[GIVEN PASSAGE]:

Let’s see what numbers show for coach Graystone’s team

Texas Tech Athletics

In this period in which every sport looks like a distant cloud that doesn’t want to free its rain, we have some time to look back to the season prior. In particular I want to talk about volleyball and about the season the Red Raiders ended last December. With the advent of Coach Graystone, the program began a slow but constant improvement. Let’s see the Big 12 record in these four years of tenure:

2016: 0-16

2017: 4-12

2018: 6-10

2019: 7-9

In 2019 the final record was 17-13. We can say this could be even better but the team paid two periods of blackout. The first came in early September when the Red Raiders went to Evanston, Illinois and appeared in the NU Under Armor. Seven days before they dominated another tournament hosted by Ohio State in Columbus and another sweep could mean one of the best seasons starts in recent history.

Things didn’t go as planned. An injury to starting setter Alex Kirby led to three losses against a very good Stephen F. Austin, Northwestern, and Austin Peay teams. In hindsight, those could and should have been two wins. If we consider Texas Tech finished its off-conference schedule at 10-4, we can see how much that weekend affected the season.

Alex Kirby, setter

After starting the conference schedule at 4-2, the second blackout came and hit hard. Six straight losses sank the team, but with fierceness, they still had three wins in the last four games. With some more positive glimpses here and there, we could be there discussing a 20-victory season.

And what about 2020?

I tried a sort of prediction and I helped myself with VDPR. This stands for Volleyball Dynamic Player Ranking and it’s an interesting tool that analyzes players’ performances and sorts them on a 0-100 scale. I developed it myself and have covered all 335 division I schools. We want to understand how things went in the past and see if there’s space for some improvement and maybe for the big season we’re all waiting for.


Andrea Cornaglia - VDPR project

Here things could seem not so positive, but there are two factors we have to consider.

[GIVEN MATERIAL]:

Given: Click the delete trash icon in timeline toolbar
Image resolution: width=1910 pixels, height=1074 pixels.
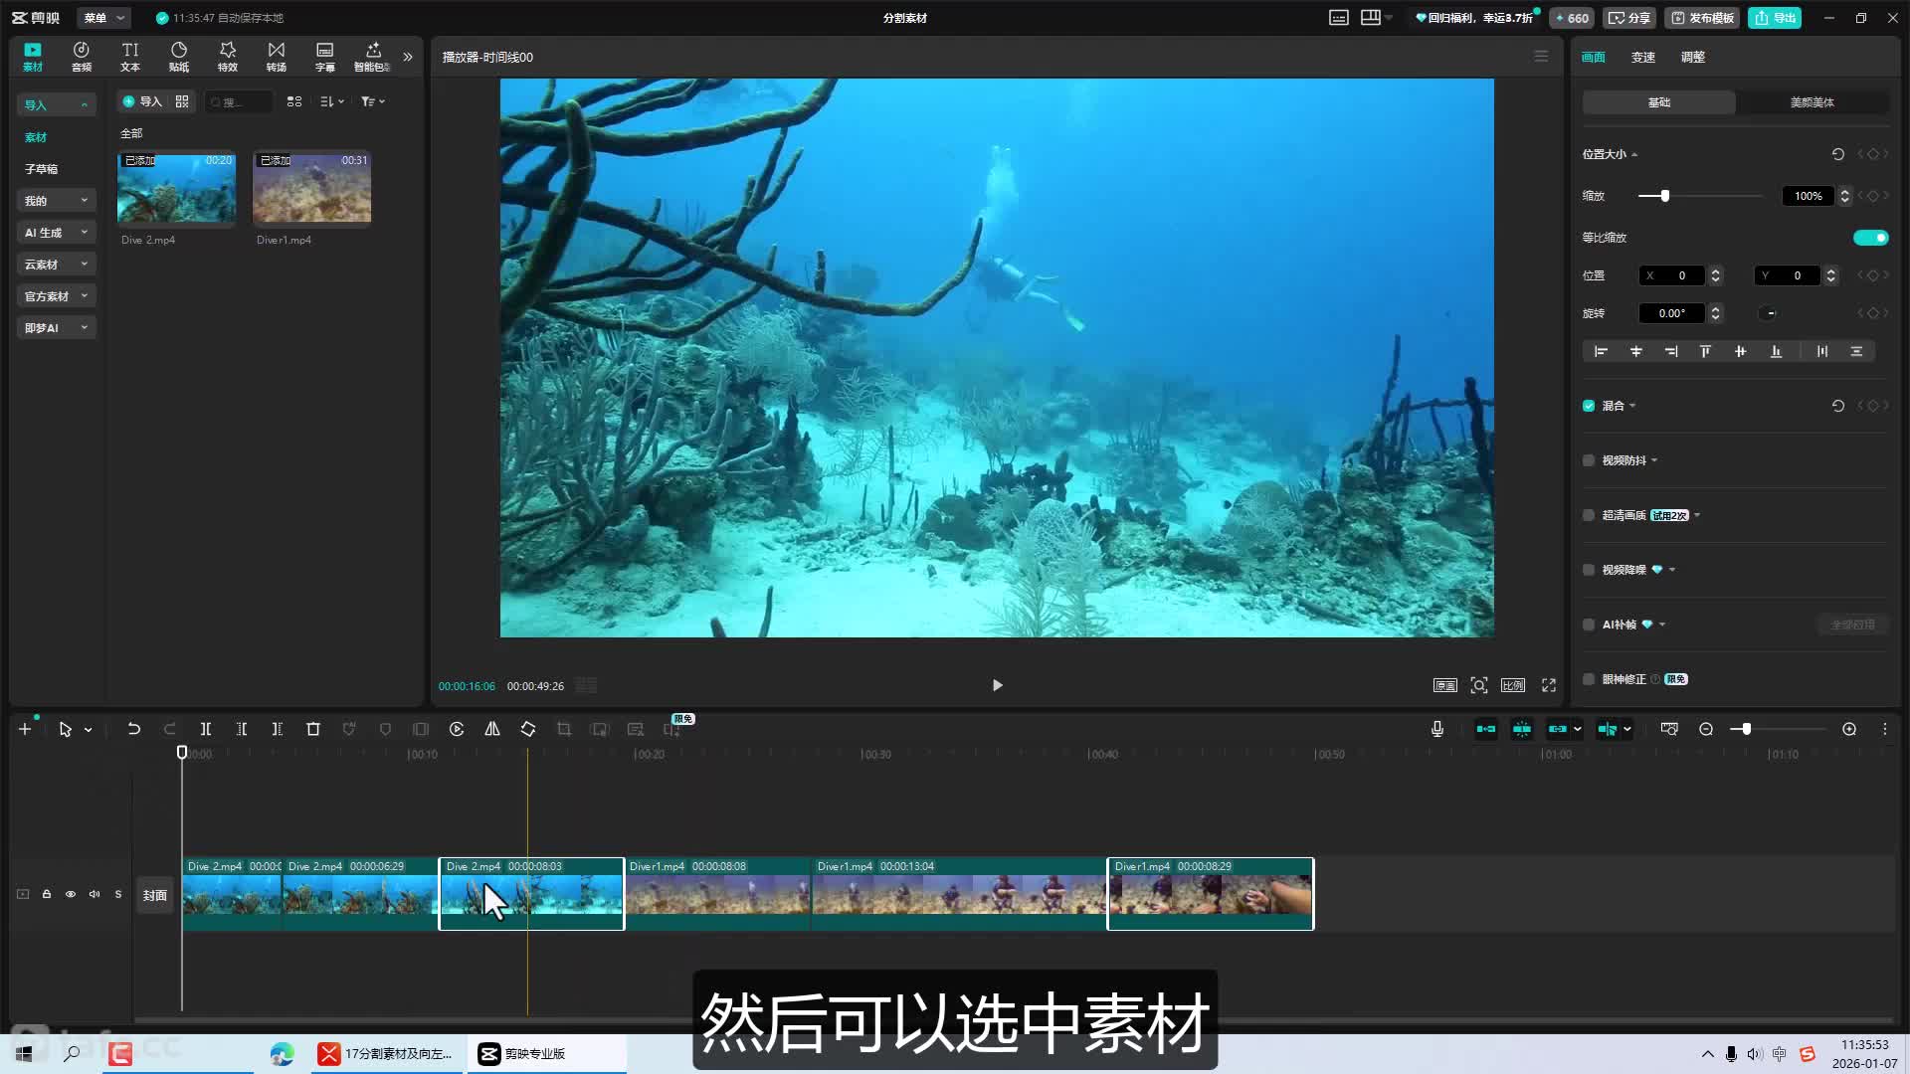Looking at the screenshot, I should [313, 729].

[PROBLEM SET]:
1. Using the passage on Texas Tech volleyball, answer these questions:
(a) What was the Red Raiders' Big 12 record in 2018?
(b) Whose injury led to the three losses?
(c) How many Division I schools does VDPR cover?
2. Reproduce the stretch of the passage on Texas Tech volleyball from "Things didn’t go" through "a 20-victory season.".

[THE RESULTS]:
1.
(a) 6-10
(b) Alex Kirby, the starting setter
(c) 335

2.
Things didn’t go as planned. An injury to starting setter Alex Kirby led to three losses against a very good Stephen F. Austin, Northwestern, and Austin Peay teams. In hindsight, those could and should have been two wins. If we consider Texas Tech finished its off-conference schedule at 10-4, we can see how much that weekend affected the season.

Alex Kirby, setter

After starting the conference schedule at 4-2, the second blackout came and hit hard. Six straight losses sank the team, but with fierceness, they still had three wins in the last four games. With some more positive glimpses here and there, we could be there discussing a 20-victory season.